(Stored data entries)
☆ ☆ ☆ ☆ ☆
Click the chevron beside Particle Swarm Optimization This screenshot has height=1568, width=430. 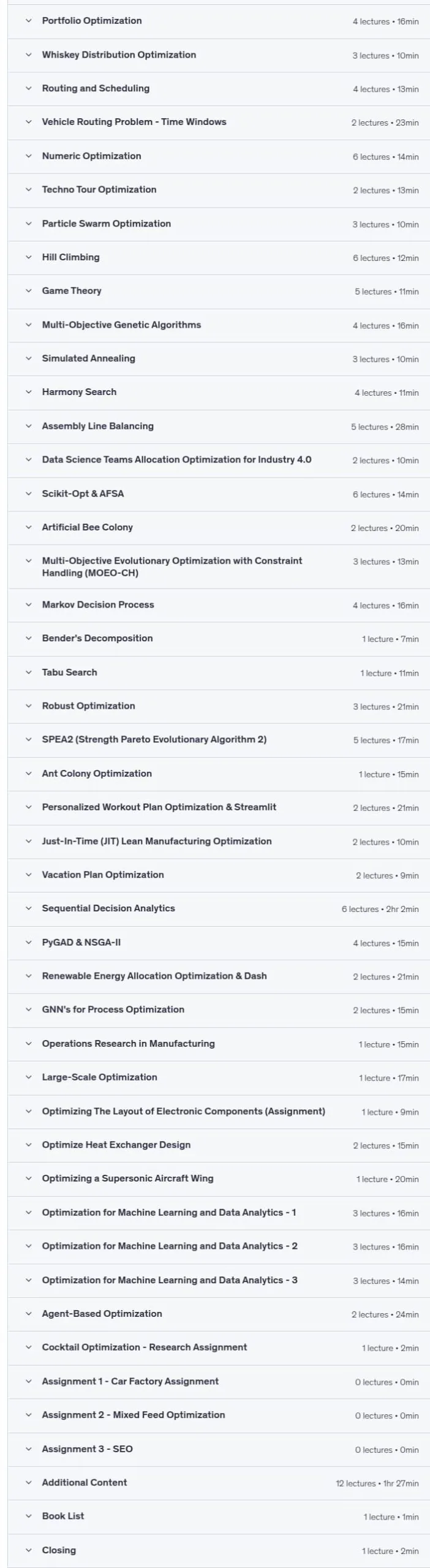(x=28, y=224)
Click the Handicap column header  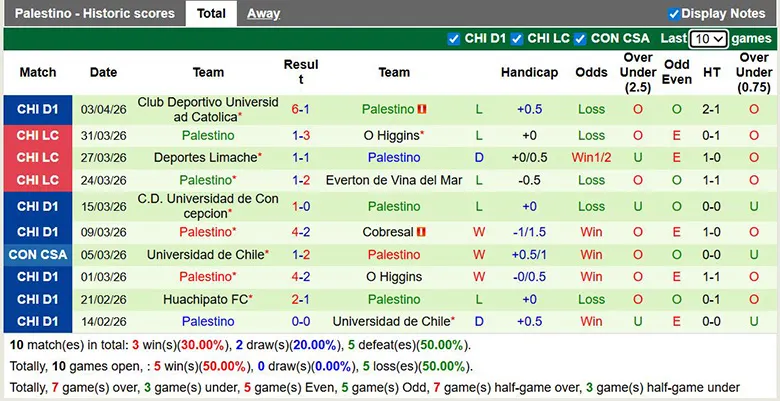point(529,72)
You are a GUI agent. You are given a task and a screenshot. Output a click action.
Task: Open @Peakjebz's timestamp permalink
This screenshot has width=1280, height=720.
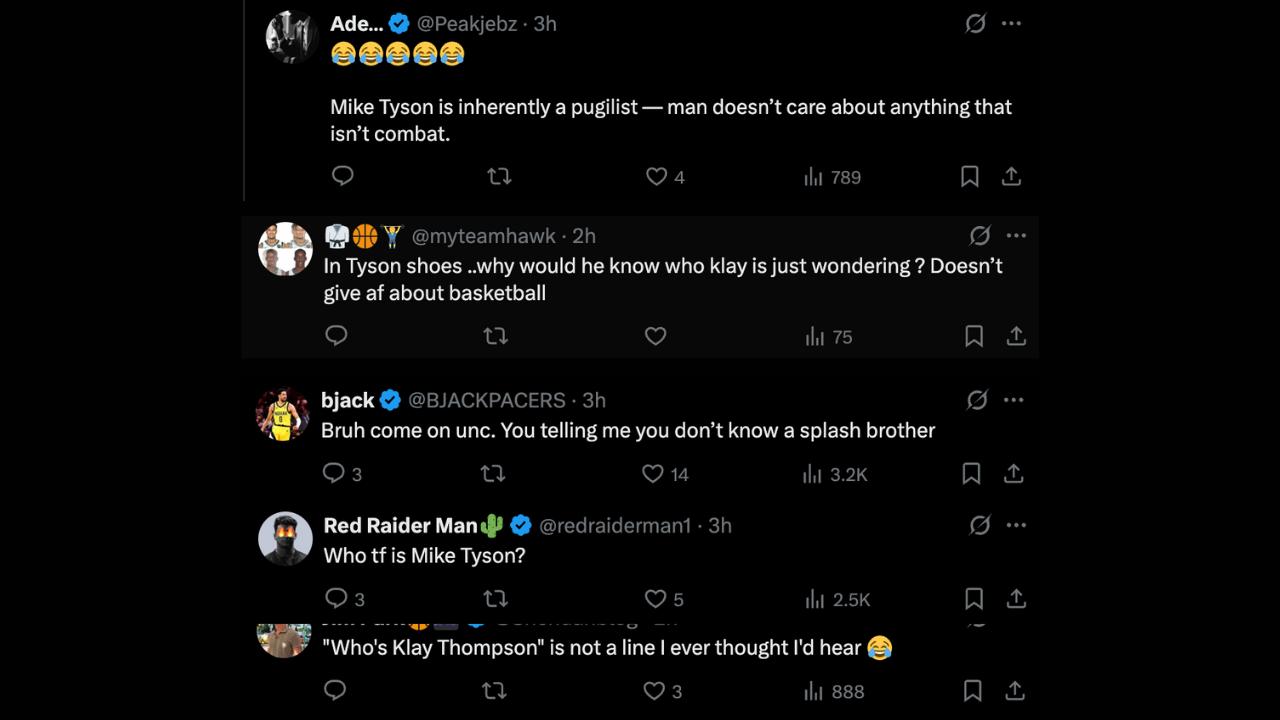544,23
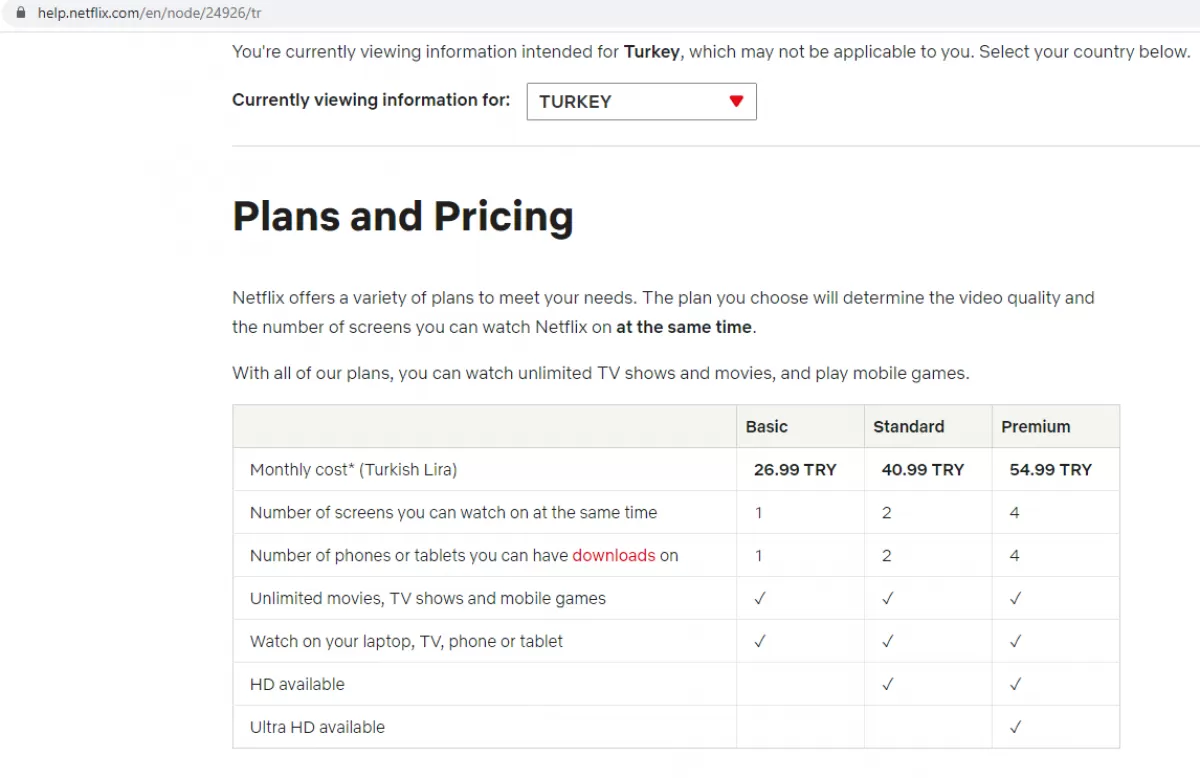1200x778 pixels.
Task: Select the Basic column header
Action: point(767,426)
☆ ☆ ☆ ☆ ☆
TASK DESCRIPTION. Word for word, retype the lines from the one with "You are a GUI" through the final line of the data, both included. No pictures belong in the copy.

ANSWER BELOW.
You are a GUI agent. You are given a task and a screenshot. Output a click action.
Task: Open @Peakjebz's timestamp permalink
This screenshot has width=1280, height=720.
544,23
1200x778 pixels.
Task: Select the Basic column header
Action: point(767,426)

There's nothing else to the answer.